### ACTION ITEM
For every entry below, give an exact repeat and leave out the pictures.

START INFORMATION

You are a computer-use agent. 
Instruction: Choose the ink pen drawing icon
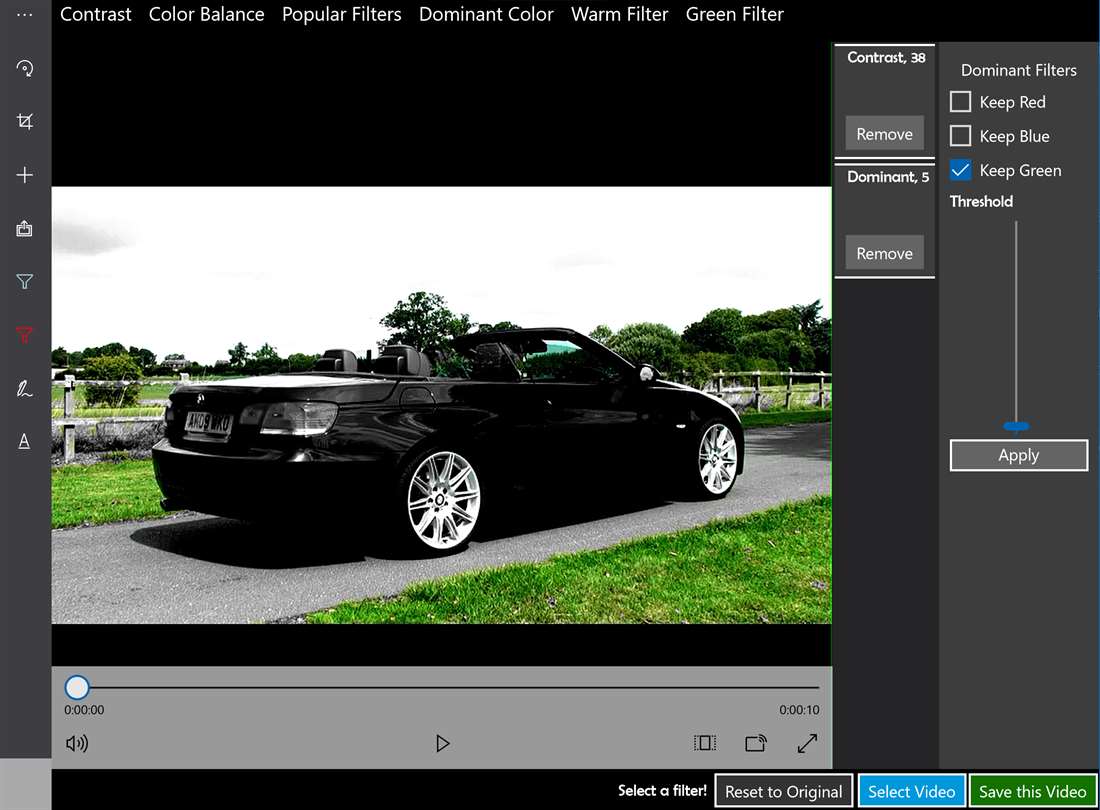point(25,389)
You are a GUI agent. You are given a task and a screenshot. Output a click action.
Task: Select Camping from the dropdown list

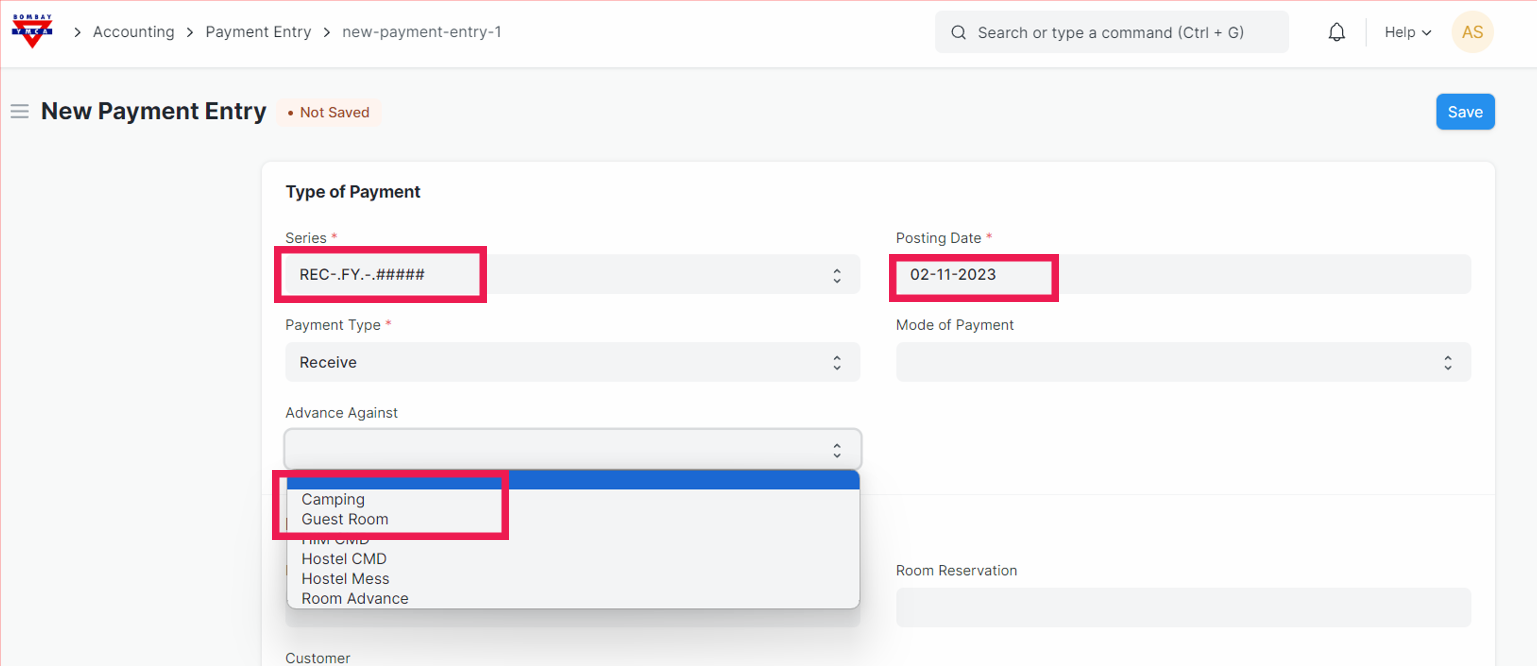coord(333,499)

END INFORMATION

### RESPONSE TO THE EXERCISE
You are a computer-use agent. 
Instruction: Choose the ink pen drawing icon
point(25,389)
You are a GUI agent. You are given a task and a screenshot. Output a click action.
Task: Select Camping from the dropdown list

coord(333,499)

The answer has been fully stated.